GOAL OF THE EXERCISE ->
Look through the listing below and report every line that contains "Delete".

GIVEN ENTRIES ->
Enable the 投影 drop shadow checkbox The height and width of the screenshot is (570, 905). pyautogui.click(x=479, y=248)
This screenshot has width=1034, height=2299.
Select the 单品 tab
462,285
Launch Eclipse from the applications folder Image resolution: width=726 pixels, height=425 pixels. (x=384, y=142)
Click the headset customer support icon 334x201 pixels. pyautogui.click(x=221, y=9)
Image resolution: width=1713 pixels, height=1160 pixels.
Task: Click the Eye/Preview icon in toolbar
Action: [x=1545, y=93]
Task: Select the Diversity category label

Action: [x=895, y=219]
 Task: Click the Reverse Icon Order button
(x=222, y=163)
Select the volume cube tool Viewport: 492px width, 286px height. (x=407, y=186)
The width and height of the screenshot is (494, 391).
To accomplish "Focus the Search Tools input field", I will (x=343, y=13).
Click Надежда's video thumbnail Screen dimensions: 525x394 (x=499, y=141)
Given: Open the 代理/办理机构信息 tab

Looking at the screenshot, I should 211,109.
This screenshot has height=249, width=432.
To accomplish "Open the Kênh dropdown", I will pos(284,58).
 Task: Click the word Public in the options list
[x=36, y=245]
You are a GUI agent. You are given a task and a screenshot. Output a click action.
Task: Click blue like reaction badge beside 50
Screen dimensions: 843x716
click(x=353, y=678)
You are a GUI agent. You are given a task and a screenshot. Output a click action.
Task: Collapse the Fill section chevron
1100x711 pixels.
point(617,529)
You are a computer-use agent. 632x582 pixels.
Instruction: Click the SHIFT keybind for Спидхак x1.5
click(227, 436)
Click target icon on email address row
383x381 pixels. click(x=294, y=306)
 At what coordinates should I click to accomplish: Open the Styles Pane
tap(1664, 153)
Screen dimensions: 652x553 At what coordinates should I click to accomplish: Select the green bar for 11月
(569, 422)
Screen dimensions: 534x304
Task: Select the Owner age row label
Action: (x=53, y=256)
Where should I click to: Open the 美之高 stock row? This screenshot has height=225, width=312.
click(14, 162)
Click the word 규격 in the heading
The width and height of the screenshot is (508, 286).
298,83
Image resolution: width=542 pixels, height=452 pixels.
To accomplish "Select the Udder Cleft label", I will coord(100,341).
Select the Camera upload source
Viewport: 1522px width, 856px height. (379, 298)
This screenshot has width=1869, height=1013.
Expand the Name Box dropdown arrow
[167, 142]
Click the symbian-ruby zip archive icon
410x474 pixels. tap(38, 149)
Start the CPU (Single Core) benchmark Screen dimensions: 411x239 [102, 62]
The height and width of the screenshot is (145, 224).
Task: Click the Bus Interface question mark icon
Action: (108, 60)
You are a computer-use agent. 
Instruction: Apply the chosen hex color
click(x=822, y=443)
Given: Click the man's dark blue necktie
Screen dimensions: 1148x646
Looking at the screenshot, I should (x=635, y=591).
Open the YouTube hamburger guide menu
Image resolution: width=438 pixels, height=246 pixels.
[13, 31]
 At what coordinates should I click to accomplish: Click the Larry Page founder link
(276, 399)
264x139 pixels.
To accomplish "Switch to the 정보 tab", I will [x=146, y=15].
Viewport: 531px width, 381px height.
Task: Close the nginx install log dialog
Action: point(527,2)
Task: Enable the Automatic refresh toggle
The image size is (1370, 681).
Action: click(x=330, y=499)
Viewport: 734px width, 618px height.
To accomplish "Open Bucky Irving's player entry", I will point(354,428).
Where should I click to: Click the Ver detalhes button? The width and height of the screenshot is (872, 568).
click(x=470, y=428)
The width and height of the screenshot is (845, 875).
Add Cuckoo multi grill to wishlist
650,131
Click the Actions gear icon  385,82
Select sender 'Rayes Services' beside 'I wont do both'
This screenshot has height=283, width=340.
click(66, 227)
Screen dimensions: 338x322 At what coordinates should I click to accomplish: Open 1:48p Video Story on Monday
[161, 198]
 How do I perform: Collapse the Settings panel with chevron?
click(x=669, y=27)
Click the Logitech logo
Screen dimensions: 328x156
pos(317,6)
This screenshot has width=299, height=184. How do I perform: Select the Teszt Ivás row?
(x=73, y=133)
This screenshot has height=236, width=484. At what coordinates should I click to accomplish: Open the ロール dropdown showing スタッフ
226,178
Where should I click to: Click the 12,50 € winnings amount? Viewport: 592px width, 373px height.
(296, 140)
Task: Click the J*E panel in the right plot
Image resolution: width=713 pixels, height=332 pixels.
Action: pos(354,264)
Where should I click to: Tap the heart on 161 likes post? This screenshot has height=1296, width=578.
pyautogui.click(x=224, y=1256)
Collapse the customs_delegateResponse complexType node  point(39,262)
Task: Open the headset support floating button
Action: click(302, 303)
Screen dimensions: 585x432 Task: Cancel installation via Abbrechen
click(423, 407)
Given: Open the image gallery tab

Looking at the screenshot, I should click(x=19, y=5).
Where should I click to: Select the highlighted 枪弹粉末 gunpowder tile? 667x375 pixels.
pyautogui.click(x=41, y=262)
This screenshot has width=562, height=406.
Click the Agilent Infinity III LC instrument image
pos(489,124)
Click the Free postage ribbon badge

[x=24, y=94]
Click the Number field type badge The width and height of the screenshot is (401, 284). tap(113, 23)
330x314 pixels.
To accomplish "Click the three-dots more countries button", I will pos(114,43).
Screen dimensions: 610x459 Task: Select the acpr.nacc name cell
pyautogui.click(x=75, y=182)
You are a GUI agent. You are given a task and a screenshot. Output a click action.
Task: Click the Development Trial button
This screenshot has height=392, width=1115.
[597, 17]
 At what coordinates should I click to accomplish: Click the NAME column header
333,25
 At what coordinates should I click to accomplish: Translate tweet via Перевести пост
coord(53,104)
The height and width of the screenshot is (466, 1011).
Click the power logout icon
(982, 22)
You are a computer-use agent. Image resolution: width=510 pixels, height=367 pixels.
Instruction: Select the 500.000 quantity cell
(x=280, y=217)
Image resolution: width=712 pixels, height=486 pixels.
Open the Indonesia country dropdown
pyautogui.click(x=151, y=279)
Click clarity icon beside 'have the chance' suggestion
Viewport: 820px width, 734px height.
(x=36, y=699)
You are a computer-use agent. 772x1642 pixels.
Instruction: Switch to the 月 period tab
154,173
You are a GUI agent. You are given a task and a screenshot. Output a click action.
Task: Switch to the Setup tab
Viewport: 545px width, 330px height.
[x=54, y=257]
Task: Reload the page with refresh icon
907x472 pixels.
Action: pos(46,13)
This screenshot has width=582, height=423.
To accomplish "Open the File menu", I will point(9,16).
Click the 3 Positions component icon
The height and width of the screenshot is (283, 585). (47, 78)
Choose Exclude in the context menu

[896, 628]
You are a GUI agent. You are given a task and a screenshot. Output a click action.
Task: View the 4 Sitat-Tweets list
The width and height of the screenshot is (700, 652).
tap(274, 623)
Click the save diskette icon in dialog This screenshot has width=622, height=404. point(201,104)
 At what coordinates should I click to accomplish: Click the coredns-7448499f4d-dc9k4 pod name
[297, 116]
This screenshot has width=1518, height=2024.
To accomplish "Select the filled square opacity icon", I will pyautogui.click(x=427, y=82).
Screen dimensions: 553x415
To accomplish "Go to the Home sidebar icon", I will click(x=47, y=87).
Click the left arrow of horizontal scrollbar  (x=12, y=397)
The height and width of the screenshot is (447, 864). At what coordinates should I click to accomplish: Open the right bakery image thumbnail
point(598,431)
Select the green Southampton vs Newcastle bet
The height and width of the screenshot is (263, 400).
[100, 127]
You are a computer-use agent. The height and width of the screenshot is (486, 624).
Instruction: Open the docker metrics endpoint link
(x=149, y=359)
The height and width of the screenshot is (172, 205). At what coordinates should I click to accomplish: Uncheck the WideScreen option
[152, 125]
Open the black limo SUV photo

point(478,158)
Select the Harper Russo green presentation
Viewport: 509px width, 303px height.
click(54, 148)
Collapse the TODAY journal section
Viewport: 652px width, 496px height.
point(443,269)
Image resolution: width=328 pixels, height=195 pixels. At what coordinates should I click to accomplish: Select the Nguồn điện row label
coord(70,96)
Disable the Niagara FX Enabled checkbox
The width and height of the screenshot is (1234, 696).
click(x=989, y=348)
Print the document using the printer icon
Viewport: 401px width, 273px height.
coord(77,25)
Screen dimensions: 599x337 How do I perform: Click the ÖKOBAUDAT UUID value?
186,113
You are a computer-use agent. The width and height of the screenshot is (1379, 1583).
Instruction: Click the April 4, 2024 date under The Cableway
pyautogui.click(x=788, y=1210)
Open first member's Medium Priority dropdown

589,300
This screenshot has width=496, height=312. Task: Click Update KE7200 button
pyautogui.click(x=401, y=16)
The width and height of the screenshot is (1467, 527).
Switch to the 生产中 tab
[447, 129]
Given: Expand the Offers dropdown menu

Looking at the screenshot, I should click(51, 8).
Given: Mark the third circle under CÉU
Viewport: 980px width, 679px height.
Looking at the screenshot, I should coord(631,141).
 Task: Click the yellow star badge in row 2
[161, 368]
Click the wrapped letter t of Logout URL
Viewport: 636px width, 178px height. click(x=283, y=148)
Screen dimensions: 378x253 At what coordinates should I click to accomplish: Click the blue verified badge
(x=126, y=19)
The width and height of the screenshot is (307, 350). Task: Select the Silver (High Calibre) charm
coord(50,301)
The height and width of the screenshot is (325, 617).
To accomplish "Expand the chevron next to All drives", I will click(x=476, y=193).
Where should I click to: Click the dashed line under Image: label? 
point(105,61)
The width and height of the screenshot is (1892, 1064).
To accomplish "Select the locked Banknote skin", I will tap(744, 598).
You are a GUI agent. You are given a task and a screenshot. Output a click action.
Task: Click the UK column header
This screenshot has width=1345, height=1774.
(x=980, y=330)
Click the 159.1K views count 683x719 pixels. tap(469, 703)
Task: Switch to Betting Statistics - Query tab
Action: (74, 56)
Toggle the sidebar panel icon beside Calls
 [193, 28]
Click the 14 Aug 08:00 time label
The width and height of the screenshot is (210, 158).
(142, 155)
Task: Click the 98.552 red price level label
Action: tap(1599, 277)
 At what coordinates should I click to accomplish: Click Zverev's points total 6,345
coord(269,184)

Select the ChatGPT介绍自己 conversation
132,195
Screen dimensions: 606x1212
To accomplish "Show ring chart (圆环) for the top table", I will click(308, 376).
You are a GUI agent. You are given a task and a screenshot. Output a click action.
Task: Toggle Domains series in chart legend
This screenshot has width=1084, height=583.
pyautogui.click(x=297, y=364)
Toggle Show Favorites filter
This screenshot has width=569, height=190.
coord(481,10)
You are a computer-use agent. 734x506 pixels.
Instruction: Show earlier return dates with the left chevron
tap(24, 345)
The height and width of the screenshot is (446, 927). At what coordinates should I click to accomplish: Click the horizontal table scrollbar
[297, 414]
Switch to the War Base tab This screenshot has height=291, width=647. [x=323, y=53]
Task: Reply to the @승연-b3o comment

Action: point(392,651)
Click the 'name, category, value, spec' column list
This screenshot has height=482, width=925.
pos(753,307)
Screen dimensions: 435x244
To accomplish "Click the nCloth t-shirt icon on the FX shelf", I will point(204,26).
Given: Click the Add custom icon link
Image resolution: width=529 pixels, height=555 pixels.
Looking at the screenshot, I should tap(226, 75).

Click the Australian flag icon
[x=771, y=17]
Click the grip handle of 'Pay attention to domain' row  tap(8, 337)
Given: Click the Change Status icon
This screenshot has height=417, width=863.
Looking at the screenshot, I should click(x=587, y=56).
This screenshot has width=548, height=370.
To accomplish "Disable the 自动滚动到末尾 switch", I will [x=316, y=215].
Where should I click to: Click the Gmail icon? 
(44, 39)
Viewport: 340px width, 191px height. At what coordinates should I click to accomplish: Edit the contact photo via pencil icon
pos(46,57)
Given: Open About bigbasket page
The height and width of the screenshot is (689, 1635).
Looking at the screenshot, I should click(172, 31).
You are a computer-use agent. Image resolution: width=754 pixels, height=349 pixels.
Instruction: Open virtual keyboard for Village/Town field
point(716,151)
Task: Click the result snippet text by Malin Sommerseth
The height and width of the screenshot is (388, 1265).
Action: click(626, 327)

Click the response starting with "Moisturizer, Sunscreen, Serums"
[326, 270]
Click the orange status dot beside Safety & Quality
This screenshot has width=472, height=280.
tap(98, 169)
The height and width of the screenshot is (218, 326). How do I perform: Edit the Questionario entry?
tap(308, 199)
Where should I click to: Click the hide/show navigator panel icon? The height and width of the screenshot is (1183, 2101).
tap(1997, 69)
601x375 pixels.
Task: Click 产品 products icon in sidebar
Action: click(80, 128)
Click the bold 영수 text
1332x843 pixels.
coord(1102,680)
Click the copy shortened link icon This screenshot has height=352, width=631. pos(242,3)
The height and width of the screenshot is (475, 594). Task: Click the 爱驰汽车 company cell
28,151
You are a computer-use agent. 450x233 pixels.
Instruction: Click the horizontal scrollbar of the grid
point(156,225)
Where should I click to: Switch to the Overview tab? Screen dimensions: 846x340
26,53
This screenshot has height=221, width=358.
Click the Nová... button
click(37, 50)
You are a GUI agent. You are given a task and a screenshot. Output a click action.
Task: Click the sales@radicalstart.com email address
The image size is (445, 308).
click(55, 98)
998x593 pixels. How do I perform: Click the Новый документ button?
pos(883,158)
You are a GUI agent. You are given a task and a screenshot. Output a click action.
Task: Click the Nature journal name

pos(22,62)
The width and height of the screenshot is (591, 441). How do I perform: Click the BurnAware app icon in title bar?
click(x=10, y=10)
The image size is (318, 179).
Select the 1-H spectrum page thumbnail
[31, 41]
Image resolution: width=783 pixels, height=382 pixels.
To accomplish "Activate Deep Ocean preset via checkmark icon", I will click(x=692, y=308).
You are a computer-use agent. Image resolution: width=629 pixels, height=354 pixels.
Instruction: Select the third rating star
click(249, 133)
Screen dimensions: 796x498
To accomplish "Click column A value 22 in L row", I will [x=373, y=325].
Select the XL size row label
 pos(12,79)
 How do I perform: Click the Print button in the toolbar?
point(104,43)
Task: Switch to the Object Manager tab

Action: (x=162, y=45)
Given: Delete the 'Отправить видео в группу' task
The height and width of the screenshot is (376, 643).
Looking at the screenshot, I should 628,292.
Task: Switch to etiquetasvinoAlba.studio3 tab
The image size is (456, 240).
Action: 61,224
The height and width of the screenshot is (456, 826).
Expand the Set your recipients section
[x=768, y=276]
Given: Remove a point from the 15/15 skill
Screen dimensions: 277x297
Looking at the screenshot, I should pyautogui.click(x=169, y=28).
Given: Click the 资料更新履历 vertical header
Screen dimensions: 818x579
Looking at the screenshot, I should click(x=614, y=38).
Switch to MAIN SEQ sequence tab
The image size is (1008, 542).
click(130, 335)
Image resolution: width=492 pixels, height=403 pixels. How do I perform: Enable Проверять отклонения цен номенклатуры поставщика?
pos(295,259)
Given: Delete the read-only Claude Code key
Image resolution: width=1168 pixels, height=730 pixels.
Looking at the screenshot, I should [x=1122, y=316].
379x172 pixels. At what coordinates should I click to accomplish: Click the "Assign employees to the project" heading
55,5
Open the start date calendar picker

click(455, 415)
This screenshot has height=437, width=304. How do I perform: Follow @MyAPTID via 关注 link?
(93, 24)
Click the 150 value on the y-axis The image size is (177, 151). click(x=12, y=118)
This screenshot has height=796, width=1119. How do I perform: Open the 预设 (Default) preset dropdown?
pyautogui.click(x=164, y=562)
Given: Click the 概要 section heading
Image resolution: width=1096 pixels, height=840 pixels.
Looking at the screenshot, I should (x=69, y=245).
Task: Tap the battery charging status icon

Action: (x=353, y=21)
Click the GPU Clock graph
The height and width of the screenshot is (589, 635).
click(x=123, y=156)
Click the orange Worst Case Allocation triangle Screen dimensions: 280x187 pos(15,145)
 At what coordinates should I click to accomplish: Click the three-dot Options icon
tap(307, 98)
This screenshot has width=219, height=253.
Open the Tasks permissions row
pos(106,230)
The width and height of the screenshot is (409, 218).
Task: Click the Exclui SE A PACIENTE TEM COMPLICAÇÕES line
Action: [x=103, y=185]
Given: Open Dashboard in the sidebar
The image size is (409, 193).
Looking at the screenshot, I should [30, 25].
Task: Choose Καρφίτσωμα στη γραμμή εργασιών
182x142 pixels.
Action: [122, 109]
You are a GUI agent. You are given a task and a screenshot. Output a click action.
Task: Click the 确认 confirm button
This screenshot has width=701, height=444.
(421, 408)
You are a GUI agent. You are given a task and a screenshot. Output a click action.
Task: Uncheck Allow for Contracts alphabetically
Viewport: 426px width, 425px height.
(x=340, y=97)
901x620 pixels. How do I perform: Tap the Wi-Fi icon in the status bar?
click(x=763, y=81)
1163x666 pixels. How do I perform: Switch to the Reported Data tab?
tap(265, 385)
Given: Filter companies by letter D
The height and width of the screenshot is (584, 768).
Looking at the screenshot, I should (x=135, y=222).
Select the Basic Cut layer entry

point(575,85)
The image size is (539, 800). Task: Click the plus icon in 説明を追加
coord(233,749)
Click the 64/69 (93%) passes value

RESPONSE ->
Given: Delete the 'Отправить видео в группу' task
Given: Delete the read-only Claude Code key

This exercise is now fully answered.